For an end-to-end walkthrough on the publication's main benchmark (MamunHighT2019) with MACE-MP-0, see the [tutorial notebook](#tutorials).

## Tutorials

[![Open In Colab](https://colab.research.google.com/assets/colab-badge.svg)](https://colab.research.google.com/github/JinukMoon/catbench/blob/main/tutorials/catbench_tutorial.ipynb)
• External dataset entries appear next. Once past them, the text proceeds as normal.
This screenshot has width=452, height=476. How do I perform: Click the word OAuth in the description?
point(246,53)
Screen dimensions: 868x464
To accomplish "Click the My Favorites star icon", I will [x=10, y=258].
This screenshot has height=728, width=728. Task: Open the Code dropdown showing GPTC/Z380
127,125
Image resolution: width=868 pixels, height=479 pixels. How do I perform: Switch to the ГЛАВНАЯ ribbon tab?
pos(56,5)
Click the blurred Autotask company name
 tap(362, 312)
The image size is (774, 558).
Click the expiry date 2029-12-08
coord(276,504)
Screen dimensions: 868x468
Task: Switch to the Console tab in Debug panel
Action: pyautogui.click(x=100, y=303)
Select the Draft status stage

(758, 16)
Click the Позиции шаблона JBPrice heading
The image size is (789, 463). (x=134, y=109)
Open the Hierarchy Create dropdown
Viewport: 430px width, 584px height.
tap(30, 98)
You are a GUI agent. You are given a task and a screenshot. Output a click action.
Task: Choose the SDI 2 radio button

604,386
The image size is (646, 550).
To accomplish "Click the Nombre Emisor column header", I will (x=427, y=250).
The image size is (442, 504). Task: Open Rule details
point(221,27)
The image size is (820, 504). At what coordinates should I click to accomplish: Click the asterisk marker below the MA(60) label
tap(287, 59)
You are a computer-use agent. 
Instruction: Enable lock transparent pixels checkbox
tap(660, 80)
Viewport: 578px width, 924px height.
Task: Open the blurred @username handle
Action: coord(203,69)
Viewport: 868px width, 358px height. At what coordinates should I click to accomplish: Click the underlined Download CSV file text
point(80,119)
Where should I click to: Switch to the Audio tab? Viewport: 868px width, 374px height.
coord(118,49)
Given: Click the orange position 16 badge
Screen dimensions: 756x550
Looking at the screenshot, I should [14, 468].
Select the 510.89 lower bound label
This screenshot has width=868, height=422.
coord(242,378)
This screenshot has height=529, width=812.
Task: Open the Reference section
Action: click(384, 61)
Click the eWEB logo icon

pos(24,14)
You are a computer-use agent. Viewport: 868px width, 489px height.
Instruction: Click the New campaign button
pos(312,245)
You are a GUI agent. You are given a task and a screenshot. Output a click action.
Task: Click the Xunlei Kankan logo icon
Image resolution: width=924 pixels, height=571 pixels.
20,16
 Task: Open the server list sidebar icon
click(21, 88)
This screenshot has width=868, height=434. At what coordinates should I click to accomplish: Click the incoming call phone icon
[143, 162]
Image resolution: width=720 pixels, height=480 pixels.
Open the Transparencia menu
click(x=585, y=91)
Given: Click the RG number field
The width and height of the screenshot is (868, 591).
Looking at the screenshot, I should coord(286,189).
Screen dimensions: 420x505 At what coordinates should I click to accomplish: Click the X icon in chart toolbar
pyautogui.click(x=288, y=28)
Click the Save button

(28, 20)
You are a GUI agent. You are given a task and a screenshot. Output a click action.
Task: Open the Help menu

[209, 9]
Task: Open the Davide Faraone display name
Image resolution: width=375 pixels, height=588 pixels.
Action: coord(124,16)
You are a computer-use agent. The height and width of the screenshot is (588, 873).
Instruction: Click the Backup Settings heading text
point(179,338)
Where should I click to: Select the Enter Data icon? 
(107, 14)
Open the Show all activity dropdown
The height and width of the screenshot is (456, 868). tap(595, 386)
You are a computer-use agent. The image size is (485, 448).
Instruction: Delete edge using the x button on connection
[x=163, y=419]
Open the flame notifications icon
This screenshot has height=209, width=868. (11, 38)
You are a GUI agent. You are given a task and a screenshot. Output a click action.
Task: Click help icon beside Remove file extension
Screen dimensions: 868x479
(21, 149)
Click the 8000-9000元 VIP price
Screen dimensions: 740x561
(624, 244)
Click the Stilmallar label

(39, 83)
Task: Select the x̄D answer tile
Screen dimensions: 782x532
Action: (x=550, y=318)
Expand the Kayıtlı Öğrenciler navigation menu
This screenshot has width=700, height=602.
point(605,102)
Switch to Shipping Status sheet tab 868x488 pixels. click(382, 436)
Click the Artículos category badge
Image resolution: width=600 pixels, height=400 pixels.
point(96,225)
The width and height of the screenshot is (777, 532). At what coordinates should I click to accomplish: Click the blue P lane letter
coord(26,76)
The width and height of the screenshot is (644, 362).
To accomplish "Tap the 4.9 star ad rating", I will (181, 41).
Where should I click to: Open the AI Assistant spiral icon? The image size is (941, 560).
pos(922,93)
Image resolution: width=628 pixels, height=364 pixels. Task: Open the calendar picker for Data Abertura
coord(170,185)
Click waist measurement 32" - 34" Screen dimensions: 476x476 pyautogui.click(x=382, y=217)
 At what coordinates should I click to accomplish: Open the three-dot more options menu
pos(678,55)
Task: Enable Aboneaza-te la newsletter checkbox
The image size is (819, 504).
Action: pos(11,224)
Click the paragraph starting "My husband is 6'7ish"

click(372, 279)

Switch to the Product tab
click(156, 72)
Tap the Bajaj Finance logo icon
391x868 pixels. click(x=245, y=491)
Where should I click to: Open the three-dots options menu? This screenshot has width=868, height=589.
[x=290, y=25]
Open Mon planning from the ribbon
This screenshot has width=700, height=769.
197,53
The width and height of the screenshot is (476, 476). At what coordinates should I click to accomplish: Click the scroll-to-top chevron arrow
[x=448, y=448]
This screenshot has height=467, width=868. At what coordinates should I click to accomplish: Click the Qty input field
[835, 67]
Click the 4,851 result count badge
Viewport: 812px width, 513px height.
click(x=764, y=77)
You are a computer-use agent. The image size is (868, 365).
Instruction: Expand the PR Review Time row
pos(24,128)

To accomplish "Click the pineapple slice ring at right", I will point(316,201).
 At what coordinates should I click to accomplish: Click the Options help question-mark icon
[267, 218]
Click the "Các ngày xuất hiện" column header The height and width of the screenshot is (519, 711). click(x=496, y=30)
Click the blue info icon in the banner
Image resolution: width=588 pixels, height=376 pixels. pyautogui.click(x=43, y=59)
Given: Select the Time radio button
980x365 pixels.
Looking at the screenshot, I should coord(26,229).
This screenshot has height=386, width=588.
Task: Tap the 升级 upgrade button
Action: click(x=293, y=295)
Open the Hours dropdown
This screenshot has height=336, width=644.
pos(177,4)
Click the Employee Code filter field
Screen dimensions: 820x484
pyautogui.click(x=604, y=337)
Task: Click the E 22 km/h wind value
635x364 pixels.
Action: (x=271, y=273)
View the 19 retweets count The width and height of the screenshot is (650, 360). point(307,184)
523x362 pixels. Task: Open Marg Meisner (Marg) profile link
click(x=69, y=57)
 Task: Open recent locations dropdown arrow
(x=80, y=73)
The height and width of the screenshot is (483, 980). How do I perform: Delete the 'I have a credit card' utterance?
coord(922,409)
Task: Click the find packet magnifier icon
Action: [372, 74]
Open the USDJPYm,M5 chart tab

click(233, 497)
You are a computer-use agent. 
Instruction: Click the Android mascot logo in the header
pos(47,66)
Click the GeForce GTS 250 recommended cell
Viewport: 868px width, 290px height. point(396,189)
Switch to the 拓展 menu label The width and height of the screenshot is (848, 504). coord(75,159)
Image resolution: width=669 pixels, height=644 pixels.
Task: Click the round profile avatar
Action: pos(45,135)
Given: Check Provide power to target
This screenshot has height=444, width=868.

**[`tutorials/catbench_tutorial.ipynb`](tutorials/catbench_tutorial.ipynb)** — complete walkthrough on a 20-reaction subset of MamunHighT2019 using MACE-MP-0 as the representative MLIP. Covers Zenodo download, calculator setup, calculation, analysis, and the multi-MLIP comparison workflow. Runs in about 10 minutes on a Colab T4 GPU.

## Adsorption Energy Benchmarking

### Data Preparation

CatBench supports three data sources, ordered by convenience.

#### Option A: Pre-formatted Zenodo Download (Fastest, Recommended)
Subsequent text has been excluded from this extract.